Matthew Roth thanked Jim Twigg for pointing to the Monroe essay. He writes:" The essay has many merits, but its analysis of Shade's poem is, to me,
wrong-headed...  Monroe is offended by the internal rhyme and the repetition of rhythm and grammar...He then attacks the final couplet for its "too-neat rhyme" and straight iambic rhythm, even suggesting that "fat" is introduced simply to rhyme with "bat"...There is so much bunk here, it's hard to know where to start... What's more, Monroe completely misses the allusion to Frost's "Birches"... Lastly, to castigate Shade for resolving into the iambic after so many caesurae in the previous lines is simply laughable...Shade's poem may not be great (though I sometimes think it is) ..
."
Jerry Friedman wrote on the same: "That made me mad.  Monroe criticizes Shade for calling Hazel, about to die, "a blurry shape"...Monroe also criticizes Shade's ending Canto 2 with a verb rhymed with a previous noun, which Monroe thinks isn't final enough.  But "sank" is the exact word (contrary to his opinion) and such matters have to be judged in the specific poem, not according to general principles. Monroe says, "One does not joke about a daughter's suicide,"..." many great 20th-century poems combine playfulness with the worst pain.One example is Anthony Hecht's "Feast of Stephen", in all the anthologies. I can't convince anyone to like Shade's similar writing,but I feel certain it doesn't signify deliberate bad poetry. I'm more with J. Morris: Parts of the poem "Pale Fire" are very good (although I think the Botkin story is a lot more satisfactory than he does)."
 
Stan K_B added: "Most welcomed Bonnie Urls, Jim," before he observed that Monroe wrote about "Shade's personification and even deification of shaving cream ... may also be a swipe at Joyce's opening scene in Ulysses, where Stephen's razor and mirror metamorphose into sacred instruments of transfiguration." when, inf fact, " it's Buck Mulligan's (not Stephen's) razor & bowl that morph into the Black Mass parody."
 
CHW  was more angelic when he dwelt on Monroe's critics "unseemly rush". He collected the comments that "lambast Monroe's essay.One says it contains so much bunk, and the other says it makes him mad.". In his opinion, the article "does draw attention to certain features of Shade's composition which I find bathetic, and for that reason I am, to an extent, in agreement with Monroe"since his taste "is not broad enough to accommodate Pale Fire into the canon of great poetry..." Later, CHW  added: "The quality of PF the poem is absolutely central to a satisfactory understanding of the book...I grow more and more certain that VN was deliberately throwing dust into the reader's eyes... In the first place, the idea that Shade is in any way emulating Pope is a smokescreen...Pope was... a polished satirist, who wielded a poetic scalpel. Shade's verse is soggy, if tireless, and the only resemblance to Pope in his lines is that the couplets rhyme, and, often, they do not rhyme smoothly. 

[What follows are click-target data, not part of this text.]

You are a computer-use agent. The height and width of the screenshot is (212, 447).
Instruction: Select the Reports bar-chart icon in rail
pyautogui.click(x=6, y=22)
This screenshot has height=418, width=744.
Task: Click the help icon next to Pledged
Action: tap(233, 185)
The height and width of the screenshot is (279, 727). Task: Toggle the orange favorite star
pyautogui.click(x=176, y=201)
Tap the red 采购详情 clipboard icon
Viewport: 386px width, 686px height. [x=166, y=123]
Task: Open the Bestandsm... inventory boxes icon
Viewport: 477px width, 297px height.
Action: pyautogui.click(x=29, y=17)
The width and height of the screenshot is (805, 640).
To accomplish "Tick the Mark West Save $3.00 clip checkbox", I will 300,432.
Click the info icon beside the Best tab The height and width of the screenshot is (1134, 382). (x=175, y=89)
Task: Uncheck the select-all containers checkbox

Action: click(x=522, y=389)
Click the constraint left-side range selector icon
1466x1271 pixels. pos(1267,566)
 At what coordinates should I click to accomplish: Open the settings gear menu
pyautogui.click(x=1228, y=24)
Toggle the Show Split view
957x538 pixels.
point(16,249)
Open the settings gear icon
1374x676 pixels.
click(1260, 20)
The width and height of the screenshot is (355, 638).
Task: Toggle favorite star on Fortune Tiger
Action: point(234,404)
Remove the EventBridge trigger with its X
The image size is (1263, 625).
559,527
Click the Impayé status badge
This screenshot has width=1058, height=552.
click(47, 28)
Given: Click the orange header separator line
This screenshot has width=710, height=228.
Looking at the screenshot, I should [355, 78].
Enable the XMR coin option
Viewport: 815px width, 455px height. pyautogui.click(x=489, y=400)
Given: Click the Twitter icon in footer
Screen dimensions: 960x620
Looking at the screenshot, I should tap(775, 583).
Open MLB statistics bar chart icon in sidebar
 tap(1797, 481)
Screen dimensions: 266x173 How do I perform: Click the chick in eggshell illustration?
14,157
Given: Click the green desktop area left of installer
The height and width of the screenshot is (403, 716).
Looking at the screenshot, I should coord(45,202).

For him,  Keats' opinion of Wordsworth as a self-aggrandizing "Egotist", "a poetic sensibility too enamored of itself." seemed " very apt as commentary on both Shade and Kinbote" ..."The paradox is that Shade is actually a far greater egotist than Kinbote" while "Kinbote's apparently self-centred fantasies are the airy nothings of a nobody.  He has no real identity, and has negative capability. He is the poet, not Shade."
 
JM: CHW agrees with Monroe on the "bathetic nature of Shade's verses" and that Pale Fire soggy verses do "not fit into the canon of great poetry". But he considers the failures in the Shade's poem a result of  VN's deliberate strategy of red-herrings. He sees Kinbote's crazy "nobodyness" as more fitting in a poet than Shade's selfishness: he even praises CK for a Keatsian "negative capability" -  inspite of Kinbote's desperate search after fact and reason in his ravings before he concludes that Kinbote, not Shade, is the poet. Charles, you sent us back to the question of what is poetry! Remembering Monroe's original text, I got the impression that your agreement with Monroe derives from a shared conviction that poets should speak of "universal things" (Monroe spoke about poetry's liberating effect by an "independent aestheticist imagination").
As I see it Monroe's text offered a literal, reductionist interpretation for specific Nabokovian strategies when, for example, he concluded that: "Gradus kills the poet and Kinbote takes his poem." and saw in this VN's denunciation of "the machinations of culture", represented by them. Monroe questioned "the costs of such brilliant aesthetic contraptions" because he attributed to Nabokov the intention to "ensure that the literary imagination will not be contaminated by the mundane", but I failed to grasp his point and, probably, CHW's too.